Ce matin le smtp c'est connecté j'ai donc pu envoyer deux trois messages, puis apres perte de la connexion. 

Auriez vous une idée svp je suis sur ce truc depuis un moment et je n'arrive pas à le résoudre. 

Merci


----------



## Anonyme (22 Mai 2013)

lecide a dit:


> Ce matin le smtp c'est connecté j'ai donc pu envoyer deux trois messages, puis apres perte de la connexion.
> 
> Auriez vous une idée svp je suis sur ce truc depuis un moment et je n'arrive pas à le résoudre.



Que ce soit avec @hotmail.fr ou @yahoo.fr il vaut mieux faire transiter les courriels par @gmail.com


----------



## Anonyme (22 Mai 2013)

Bonjour Guillaume,

 pour ma part, aucune idée...

Le FAI que tu as contacté n'a pas de réponse ?


----------



## lecide (22 Mai 2013)

Donc faire une adresse gmail et transférer mes mails yahoo dessus.....?
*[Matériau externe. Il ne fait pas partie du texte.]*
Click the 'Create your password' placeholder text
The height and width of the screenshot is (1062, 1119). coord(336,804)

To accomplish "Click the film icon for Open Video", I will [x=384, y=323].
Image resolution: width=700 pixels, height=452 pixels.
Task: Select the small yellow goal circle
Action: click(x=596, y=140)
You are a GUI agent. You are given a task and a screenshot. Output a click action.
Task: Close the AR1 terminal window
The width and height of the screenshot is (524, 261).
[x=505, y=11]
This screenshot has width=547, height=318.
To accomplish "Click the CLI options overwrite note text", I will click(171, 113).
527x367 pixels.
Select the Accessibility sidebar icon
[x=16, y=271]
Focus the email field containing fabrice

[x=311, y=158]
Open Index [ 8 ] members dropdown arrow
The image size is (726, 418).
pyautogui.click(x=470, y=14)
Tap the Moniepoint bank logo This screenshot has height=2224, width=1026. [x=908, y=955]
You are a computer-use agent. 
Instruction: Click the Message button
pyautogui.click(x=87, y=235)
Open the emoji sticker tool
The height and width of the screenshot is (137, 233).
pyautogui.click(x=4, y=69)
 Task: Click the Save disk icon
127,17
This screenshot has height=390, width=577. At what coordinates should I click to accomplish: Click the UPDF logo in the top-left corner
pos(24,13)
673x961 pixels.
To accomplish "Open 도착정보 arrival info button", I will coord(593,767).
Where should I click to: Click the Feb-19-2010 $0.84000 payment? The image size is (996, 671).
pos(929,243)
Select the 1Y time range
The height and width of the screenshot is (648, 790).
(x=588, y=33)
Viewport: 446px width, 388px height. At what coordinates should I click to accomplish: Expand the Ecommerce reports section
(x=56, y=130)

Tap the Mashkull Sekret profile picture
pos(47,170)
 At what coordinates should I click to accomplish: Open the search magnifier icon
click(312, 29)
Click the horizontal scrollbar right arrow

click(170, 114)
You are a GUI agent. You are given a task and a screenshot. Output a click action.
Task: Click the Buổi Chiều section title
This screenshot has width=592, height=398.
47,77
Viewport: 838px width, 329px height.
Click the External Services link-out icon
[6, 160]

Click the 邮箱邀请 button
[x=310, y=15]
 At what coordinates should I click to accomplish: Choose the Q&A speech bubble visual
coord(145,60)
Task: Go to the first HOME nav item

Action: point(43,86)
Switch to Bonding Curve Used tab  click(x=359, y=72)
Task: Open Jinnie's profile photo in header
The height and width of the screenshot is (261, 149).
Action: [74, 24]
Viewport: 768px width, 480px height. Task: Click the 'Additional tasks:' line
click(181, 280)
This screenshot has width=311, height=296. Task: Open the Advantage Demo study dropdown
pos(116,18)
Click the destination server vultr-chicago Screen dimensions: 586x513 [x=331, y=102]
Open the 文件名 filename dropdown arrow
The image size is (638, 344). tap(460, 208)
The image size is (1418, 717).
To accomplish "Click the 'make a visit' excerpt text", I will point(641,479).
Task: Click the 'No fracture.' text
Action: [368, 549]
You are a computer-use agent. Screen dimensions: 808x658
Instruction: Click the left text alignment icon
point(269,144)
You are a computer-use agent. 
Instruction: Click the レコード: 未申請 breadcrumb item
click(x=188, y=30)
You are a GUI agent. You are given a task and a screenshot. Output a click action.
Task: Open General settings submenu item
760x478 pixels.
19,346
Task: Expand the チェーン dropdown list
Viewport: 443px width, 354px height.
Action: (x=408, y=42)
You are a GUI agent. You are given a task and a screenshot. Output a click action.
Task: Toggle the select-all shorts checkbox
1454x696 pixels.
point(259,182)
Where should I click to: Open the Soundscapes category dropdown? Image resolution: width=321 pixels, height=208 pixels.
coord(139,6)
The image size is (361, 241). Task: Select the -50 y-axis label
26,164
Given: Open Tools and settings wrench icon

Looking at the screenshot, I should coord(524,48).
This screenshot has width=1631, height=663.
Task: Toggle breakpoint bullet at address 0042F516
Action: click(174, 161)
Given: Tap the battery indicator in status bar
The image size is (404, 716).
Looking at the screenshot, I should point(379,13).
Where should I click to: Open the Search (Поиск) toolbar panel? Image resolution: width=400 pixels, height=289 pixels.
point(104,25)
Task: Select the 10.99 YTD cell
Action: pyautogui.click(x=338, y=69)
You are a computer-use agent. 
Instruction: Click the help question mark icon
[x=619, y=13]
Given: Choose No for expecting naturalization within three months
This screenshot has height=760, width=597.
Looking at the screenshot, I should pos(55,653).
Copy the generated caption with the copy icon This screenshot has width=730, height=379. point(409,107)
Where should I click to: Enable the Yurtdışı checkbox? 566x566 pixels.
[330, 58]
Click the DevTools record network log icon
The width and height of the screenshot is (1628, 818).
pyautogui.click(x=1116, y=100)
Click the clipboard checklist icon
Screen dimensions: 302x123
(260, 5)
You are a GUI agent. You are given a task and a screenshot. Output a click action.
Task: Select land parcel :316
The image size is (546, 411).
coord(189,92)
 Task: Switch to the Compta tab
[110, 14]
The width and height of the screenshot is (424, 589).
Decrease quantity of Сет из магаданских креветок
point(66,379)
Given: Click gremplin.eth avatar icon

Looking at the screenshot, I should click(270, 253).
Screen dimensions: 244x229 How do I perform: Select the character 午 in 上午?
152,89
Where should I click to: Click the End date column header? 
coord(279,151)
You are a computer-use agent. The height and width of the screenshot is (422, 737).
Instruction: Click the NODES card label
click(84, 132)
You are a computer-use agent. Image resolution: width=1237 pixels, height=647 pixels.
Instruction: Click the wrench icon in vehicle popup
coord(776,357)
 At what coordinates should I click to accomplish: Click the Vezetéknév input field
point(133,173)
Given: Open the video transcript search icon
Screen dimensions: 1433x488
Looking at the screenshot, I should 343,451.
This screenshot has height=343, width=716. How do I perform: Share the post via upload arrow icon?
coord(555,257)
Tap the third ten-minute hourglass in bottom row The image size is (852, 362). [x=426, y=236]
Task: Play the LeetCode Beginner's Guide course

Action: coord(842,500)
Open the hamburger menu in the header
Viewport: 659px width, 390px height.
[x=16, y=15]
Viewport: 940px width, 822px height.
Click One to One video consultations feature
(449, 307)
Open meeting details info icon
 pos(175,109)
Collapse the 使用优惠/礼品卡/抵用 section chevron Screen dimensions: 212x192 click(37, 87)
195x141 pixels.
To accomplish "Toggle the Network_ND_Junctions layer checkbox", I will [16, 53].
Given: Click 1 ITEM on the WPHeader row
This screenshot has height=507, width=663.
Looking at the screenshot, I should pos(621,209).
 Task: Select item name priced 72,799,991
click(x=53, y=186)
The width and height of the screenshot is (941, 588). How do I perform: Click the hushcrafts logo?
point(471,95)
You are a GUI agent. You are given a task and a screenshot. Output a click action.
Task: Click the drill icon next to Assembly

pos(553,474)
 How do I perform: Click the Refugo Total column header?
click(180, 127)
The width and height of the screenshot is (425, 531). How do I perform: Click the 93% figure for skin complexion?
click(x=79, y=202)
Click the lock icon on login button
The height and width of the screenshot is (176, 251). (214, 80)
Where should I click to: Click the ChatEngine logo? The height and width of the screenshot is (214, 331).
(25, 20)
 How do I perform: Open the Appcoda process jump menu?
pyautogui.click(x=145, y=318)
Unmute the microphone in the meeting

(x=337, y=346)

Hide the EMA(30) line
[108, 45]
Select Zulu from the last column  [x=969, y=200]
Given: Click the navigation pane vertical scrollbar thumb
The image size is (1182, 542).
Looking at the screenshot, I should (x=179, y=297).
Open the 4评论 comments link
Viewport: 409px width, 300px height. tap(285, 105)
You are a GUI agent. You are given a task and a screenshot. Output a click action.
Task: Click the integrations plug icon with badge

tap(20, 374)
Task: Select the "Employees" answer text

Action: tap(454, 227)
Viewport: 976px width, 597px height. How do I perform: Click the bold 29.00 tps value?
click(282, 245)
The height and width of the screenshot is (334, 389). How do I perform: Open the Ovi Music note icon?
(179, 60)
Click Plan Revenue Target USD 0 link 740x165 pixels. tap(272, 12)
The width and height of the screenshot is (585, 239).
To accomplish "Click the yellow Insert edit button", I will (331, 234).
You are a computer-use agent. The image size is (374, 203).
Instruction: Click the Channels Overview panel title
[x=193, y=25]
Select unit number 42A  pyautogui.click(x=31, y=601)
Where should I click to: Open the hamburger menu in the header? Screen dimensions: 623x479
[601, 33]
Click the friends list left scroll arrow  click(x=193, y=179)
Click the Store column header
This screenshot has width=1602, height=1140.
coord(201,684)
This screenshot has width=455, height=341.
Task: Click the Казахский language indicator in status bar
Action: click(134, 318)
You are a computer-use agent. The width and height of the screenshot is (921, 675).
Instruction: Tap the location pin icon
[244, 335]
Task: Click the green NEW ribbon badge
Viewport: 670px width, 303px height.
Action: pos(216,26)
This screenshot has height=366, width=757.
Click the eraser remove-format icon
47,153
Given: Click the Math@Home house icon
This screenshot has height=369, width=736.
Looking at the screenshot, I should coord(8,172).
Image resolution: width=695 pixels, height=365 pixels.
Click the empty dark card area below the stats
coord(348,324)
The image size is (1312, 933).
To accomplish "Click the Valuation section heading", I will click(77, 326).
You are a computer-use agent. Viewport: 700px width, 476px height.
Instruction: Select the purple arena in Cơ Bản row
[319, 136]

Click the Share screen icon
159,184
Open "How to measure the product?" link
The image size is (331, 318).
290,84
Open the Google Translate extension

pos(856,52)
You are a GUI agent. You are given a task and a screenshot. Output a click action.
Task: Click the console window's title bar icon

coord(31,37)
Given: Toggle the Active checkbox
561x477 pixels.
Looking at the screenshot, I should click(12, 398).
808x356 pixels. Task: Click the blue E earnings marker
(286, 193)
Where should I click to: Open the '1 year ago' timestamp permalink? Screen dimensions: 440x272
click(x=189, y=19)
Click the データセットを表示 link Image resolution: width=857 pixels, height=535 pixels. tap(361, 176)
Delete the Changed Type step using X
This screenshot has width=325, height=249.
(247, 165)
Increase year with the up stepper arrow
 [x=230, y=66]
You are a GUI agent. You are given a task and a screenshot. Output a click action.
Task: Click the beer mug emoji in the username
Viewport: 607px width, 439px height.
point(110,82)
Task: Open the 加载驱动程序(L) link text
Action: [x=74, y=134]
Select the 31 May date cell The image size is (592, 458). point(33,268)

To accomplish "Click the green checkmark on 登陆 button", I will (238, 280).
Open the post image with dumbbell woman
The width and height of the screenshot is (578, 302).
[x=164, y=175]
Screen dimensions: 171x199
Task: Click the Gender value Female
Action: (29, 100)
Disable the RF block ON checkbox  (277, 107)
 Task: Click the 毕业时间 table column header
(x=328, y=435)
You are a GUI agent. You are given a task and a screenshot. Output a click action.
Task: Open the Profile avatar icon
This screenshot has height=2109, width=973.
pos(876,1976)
Gmail fonctionne mieux avec mail? 



Le FAI ne gere pas les smtp pour des adresses autres que les leurs.


----------



## Anonyme (22 Mai 2013)

lecide a dit:


> Donc faire une adresse gmail et transférer mes mails yahoo dessus....? Gmail fonctionne mieux avec mail? Le FAI ne gere pas les smtp pour des adresses autres que les leurs.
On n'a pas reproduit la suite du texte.